Horrendous - "Ozymandias" (Premiere)

From the start, Philadelphia death metal trio Horrendous did a lot of things right: their album art is always stellar, they have a talent for naming songs that rivals Remission-era Mastodon, and most importantly they sound as if they were cryogenically frozen in 1992 and thawed out five years ago. And people took notice: Decibel Magazine named their 2014 album, Ecdysis one of the best of the year (see what I mean about names?).

That album excited a few staff writers, but left me mostly cold with the exception of a short instrumental, “Vermilion,” which displayed a kind of melodic acumen that modern metal bands with more experience than Horrendous seldom aspire to. On their latest album, Anareta, every song is as good as “Vermilion.” A love letter to the final four albums by Death—my personal favorites in Chuck Schuldiner’s output—the record showcases an advanced control of rhythmic push and pull. My Brazilian Jiu-Jitsu instructor often speaks about how controlling a person’s center of gravity gives one control over that person’s whole body; it is the same with music. Horrendous own the rhythm, so they own your head and the way it will bang.

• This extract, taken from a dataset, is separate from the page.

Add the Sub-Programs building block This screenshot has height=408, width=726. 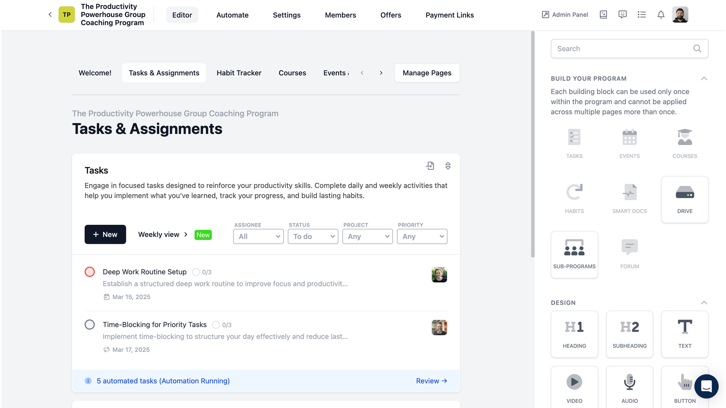click(x=574, y=255)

And it will bang. As proof, listen to the second track on Anareta, “Ozymandias” (those names!). It’s namesake, Percy Shelly’s classic poem (see below), refers to the remains of long-dead idols, and the impermanence of human civilization. For Horrendous, those honored hulks are early 90’s death metal, and the listeners who will be laid waste by their music.

—Joseph Schafer

Anareta drops October 30 via Dark Descent. Follow Horrendous on Facebook.

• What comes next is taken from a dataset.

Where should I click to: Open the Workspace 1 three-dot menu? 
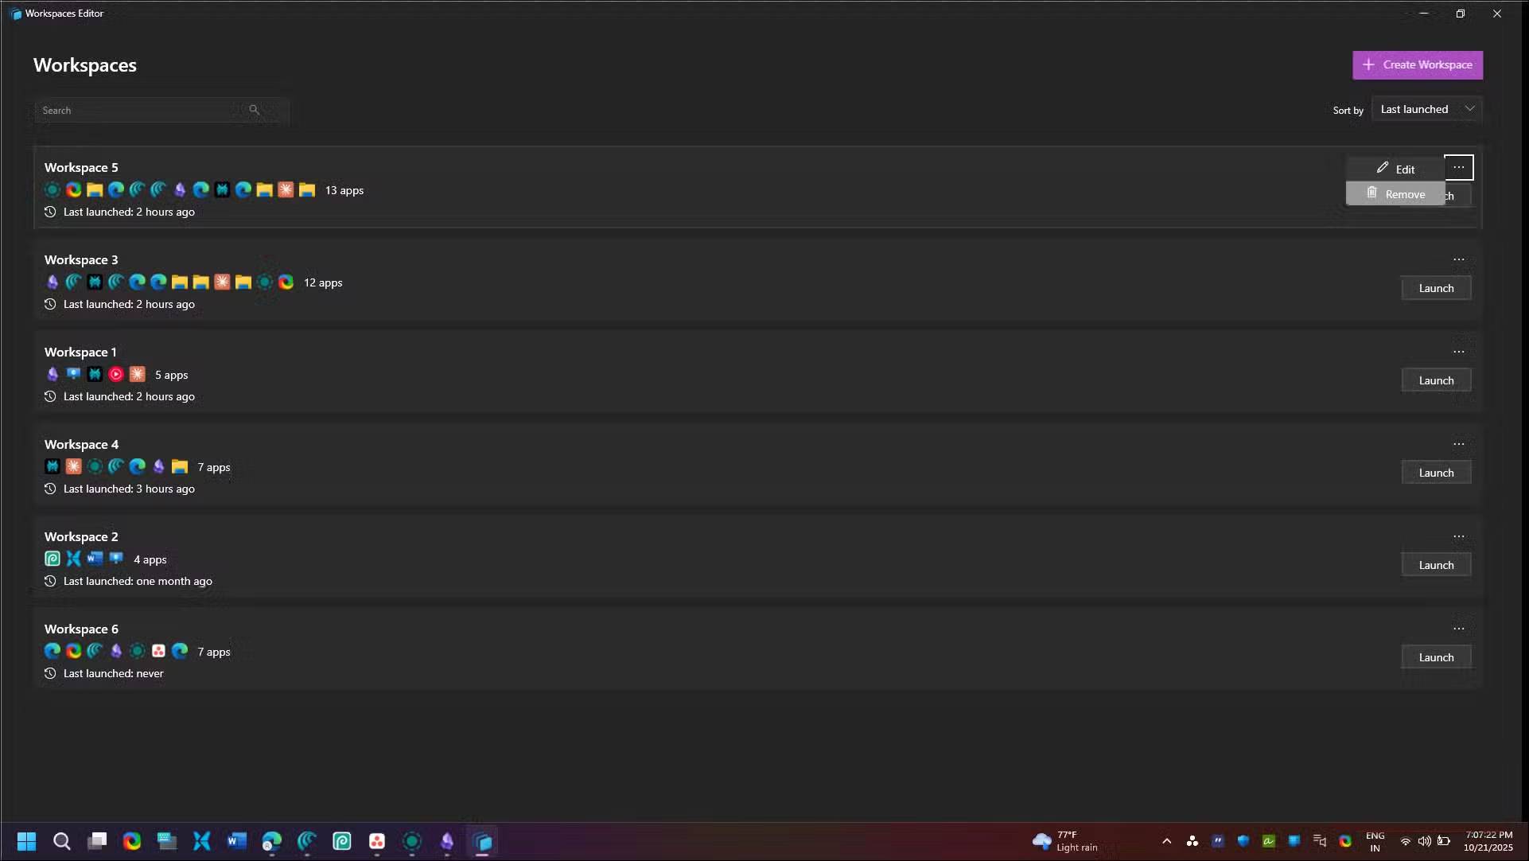(1459, 351)
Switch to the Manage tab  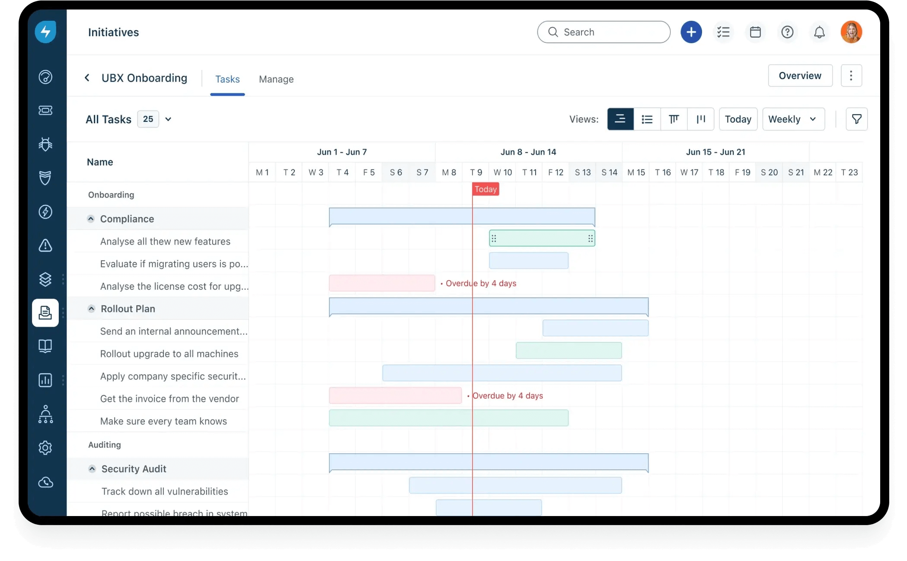tap(277, 79)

Here is Percy Shelly’s “Ozymandias,” in case you never took Freshman English.

I met a traveller from an antique land
Who said: “Two vast and trunkless legs of stone
Stand in the desert. Near them on the sand,
Half sunk, a shattered visage lies, whose frown
And wrinkled lip and sneer of cold command
Tell that its sculptor well those passions read
Which yet survive, stamped on these lifeless things,
The hand that mocked them and the heart that fed.
And on the pedestal these words appear:
`My name is Ozymandias, King of Kings:
Look on my works, ye mighty, and despair!’
Nothing beside remains. Round the decay
Of that colossal wreck, boundless and bare,
The lone and level sands stretch far away”.